Je reste stoïque de longues secondes. Je n'avais jamais frappé quelqu'un de sang-froid. Mais avec cette phrase il a dépassé les bornes. Il n'a pas dû avoir bien mal, la marque commence déjà à s'estomper.
Mes yeux se remplissent de larmes. La sensation de picoti me rappelle trop celle que laissait les coups de mon géniteur. Une larme coule mais je l'essuie avec un geste de rage. Je déteste quand on me voit pleurer. Mais trop de souvenirs remontent et un sanglot finit par passer la barrière de mes lèvres.
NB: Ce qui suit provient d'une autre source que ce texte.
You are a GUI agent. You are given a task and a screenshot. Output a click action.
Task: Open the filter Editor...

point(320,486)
Alex tente de me prendre dans ses bras mais je me dégage. Il pose une main sur ma joue et je finis par me laisser faire. Il dépose un baiser sur une de mes joues mouillée et là encore je le laisse faire. Quand ses yeux se fixent sur ma bouche des frissons couvrent mon échine. Un de ses doigt fin caresse mes lèvres et il est si proche que son souffle se mêle au mien. Je prends peur et file me réfugier derrière la première porte que je trouve.Je pénètre dans sa salle de bain. Je tourne de verrou et m'adosse à la porte. Je continue de pleurer, quand est-ce-que j'arrêterais d'être faible comme ça ? Les coups de poings qu'il donne sur la porte me font sursauter.
-Elsa, ouvre-moi.
Je fais non de la tête puis je réalise qu'il ne me voit pas alors j'articule un semblant de réponse.
-écoute Elsa je suis désolé pour ce que je t'ai dit. Je n'aurais pas dû c'était idiot.
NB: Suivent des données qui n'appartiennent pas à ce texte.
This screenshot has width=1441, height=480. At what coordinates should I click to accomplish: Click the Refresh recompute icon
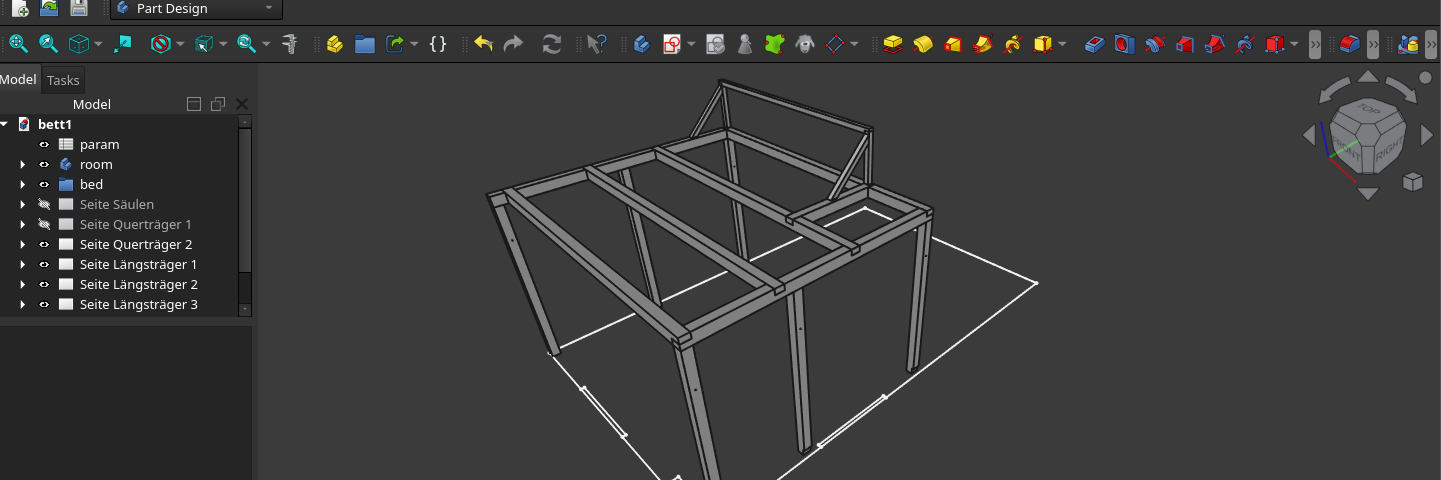click(x=551, y=44)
Ses excuses me font du bien mais je pleure plus de rage contre moi qu'envers lui.
-Laisse-moi entrer. Tu ne vas pas te cacher ici toute la nuit ?
-J'en suis capable.
-Je n'en doute pas, dit-il en riant. Sors de là. J'aime pas quand tu pleures.
Mon cœur.
Je m'assieds et m'adosse à la porte. J'entends qu'il fait pareil de l'autre côté. Il doit m'entendre sangloter. Il ne dit rien. Si je n'entendais pas le frottement de ses vêtements contre le bois j'aurais juré qu'il était parti.
-T'es toujours là ? finis-je par demander une fois mes sanglots taris.
-Bien sûr que oui, et pour info Reine des Neiges je ne bougerais pas.
-Reine des Neiges, tu connais ça toi ?
-Je connais mes classiques tu crois quoi !Même s'il est en colère et moi en pleurs nous ricanons. Puis je reviens à la réalité.
-Qu'est-ce que tu veux ?
-De quoi qu'est-ce que je veux ? Tu te réfugies dans ma salle de bain.
-Je ne sais pas Alexander, t'es censé me haïr pas essayer de m'embrasser, ce n'est pas à ça que tu as joué ces derniers jours ?
Si j'oses aborder le sujet c'est parce qu'une porte nous sépare et que ses yeux aussi perçants soient-ils ne traversent pas les murs.
-T'embrasser ?
-Ce n'est pas une réponse, qu'est ce qui t'as pris ?
-Qu'est ce qui te fait dire que j'ai essayé de t'embrasser, tu n'es rien pour moi.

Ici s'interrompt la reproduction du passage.